The show was obviously scripted to the very last step. But that’s not to say it was all the expected.
A late-set La Isla Bonita was thrown into a upbeat, cumbia-gypsy haze, and the hyper-Latin approach worked wonders for a great, but aged, song. Human Nature is Madonna’s sexy entry into the dark and moody world of trip-hop, but her current performance of the track posits it as a slow, angry rocker.
“La Isla Bonita” was the show’s brightest, boldest, most daring moment — a triumph of reinvention, like Madonna herself. “Human Nature” was a low-point — a brave attempt at trying something new, but a low point regardless.
“Borderline” was a success story. With Madonna and her electric guitar, the song was gallantly transformed into an arena anthem from the 1980s – not all that unlike a great Journey song. Sounds weird? It was. And it was great.
At other times, Madonna kept with tried and true formulas. Get Into the Groove was a delightful explosion of color. No experimentation here, just pure pop goodness — set against the backdrop of bright Keith Haring animation.
Music was a buoyant and throbbing gay disco — the American arena equivalent to Berlin’s Love Parade. Her courageous, late-set take on You Must Love Me — from the filmed version of the Broadway musical Evita — was spot-on and gorgeous with its string accompaniment.
It was also a needed opportunity to hear Madonna’s actual voice. Madge let her back-up singers work a lot of the heavy lifting — hit choruses and the like — but with You Must Love Me, it was only her and the strings.

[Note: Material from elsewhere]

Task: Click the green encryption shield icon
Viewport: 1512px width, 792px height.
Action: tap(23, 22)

And her voice sounded solid — a strong tip of the hat that we have many more years of her music ahead of us.
The above review ran in The Denver Post on Wednesday Nov. 12, 2008. It was filed a few songs before Madonna’s show was finished, because of deadline reasons. Here are some further thoughts the author had on the show after watching the rest from his seat.

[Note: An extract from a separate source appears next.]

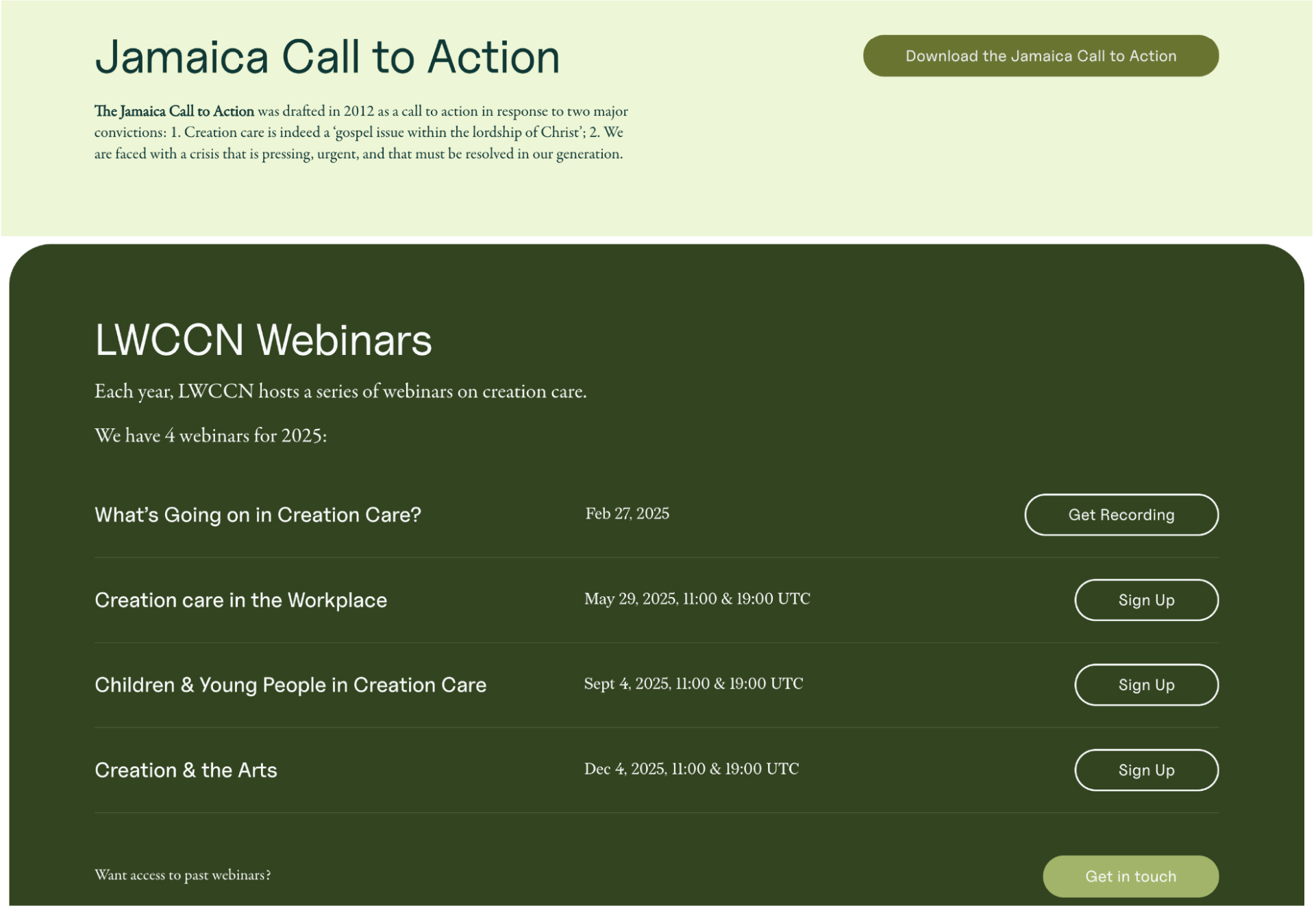Click the webinar series description paragraph
The image size is (1316, 906).
pos(341,391)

I filed my review (above) for The Post with about four songs left in the night. Part of the danger of reviewing shows overnight — with the early deadlines most newspapers face — is missing something at the end. Sometimes you do, and sometimes you don’t. At Madonna, I was kicking myself during Like A Prayer and Ray of Light and Hung Up.
They’re all great songs, and the production was expectedly great. (Although I will note that the video screens and the back-up dancers outmatched the show’s costumes consistently. Some readers complained that, for a Madonna show, the costumes were oddly low-key. And I agree. See the 30-plus comments on the original review here.) But something was flat about the performance of those hits.

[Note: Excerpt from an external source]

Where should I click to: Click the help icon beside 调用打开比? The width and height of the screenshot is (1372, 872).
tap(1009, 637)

And it was Madonna. Madonna was flat for the entire last four songs of the show — especially Ray of Light. Granted, she’s not a great singer — save for her Evita phase, which was the peak of her enrollment in vocal coaching classes. Madonna has always sounded like Madonna, and even though she’s not a great singer, we love her voice for what it is.
But I’ve never heard her this flat. Throughout Ray of Light and Hung Up, she was singing juuuuust below the intended note, and she was actually relying on her back-up singers to correct her — like ProTools humanoids, tuning up her incorrect pitch. And it was unfortunately noticeable, at least for those of us who hadn’t already OD’d on overpriced arena cocktails.
There was a bold, late-set moment that didn’t make the review. Before packing up and returning her hotel, she asked a fan in the front row what song she wanted to hear. Of course she answered, Like a Virgin. (That’s likely the answer 95 percent of the time.) And then Madge said that she’d sing the song, a cappella, with the help of the capacity crowd. Sure enough, she sang a verse, and then the crowd, then her, then the crowd. It was a brave experiment to carry out in front of 17,000 people. And it was a surprisingly fun and unexpected moment.